This article was produced and financed by University of Bergen
Art appreciation is measurable
Is it your own innate taste or what you have been taught that decides if you like a work of art? Both, according to an Australian-Norwegian research team.
University of Bergen
Have you experienced seeing a painting or a play that has left you with no feelings whatsoever, whilst a friend thought it was beautiful and meaningful?
Experts have argued for years about the feasibility of researching art appreciation, and what should be taken into consideration.
Neuroscientists believe that biological processes that take place in the brain decide whether one likes a work of art or not.

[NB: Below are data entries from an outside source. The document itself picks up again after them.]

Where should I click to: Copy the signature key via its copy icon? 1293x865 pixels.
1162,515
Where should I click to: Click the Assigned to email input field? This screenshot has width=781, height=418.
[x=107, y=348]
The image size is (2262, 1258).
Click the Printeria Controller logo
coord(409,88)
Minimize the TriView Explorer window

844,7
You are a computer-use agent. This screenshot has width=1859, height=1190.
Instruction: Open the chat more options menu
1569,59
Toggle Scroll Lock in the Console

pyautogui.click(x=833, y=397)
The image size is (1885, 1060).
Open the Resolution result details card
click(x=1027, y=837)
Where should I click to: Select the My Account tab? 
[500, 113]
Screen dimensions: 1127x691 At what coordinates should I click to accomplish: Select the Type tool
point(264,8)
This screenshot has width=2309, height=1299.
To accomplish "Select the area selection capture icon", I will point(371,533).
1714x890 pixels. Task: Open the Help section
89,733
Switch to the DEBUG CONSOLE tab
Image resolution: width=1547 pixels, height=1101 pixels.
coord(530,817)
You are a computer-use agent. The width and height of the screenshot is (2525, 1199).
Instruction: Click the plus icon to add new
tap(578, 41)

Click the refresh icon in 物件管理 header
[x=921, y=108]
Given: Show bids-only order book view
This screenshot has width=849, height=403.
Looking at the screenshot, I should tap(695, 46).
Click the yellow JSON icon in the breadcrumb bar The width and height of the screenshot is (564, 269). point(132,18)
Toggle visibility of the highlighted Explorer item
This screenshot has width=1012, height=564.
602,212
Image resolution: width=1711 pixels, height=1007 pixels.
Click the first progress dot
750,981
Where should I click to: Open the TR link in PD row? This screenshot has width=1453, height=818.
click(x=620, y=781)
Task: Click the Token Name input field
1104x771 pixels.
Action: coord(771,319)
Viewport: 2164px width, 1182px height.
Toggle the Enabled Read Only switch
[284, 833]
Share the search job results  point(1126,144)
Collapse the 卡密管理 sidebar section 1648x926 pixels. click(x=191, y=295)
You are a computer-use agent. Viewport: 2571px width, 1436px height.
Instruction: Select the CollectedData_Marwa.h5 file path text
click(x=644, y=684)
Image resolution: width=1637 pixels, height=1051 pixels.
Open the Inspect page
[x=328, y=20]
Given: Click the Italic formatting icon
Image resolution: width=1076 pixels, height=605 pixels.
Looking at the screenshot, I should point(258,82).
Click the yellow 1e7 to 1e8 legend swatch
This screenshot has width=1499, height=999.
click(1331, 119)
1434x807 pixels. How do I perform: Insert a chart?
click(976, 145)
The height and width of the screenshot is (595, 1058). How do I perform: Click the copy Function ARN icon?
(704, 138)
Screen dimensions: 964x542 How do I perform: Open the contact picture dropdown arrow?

Historians and philosophers say that this is far too narrow a viewpoint. They believe that what you know about the artist’s intentions, when the work was created, and other external factors, also affect how you experience a work of art.
A new model that combines both the historical and the psychological approach has been developed.
"We think that both traditions are just as important, although incomplete. We want to show that they complement each other," says Rolf Reber, professor of psychology at the University of Bergen.
Together with Nicolas Bullot, doctor of philosophy at the Macquarie University in Australia, he has developed a new model to help us understand art appreciation. The results have been published in the journal Behavioral and Brain Sciences and are commented on by 27 scientists from different disciplines.
"Neuroscientists often measure brain activity to find out how much a testee likes a work of art, without investigating whether he or she actually understands the work. This is insufficient, as artistic understanding also affects assessment," says Reber.
"We know from earlier research that a painting that is difficult – yet possible – to interpret, is felt to be more meaningful than a painting that one looks at and understands immediately. The painter, Eugène Delacroix, made use of this fact to depict war. Joseph Mallord William Turner did the same in ‘Snow storm’. When you have to struggle to understand, you can have an eye-opening experience, which the brain appreciates," explains Reber.
He hopes that other scientists will use the Australian-Norwegian model.
"By measuring brain activity, interviewing test persons about thoughts and reactions, and charting their artistic knowledge, it’s possible to gain new and exciting insight into what makes people appreciate good works of art. The model can be used for visual art, music, theatre and literature," says Reber.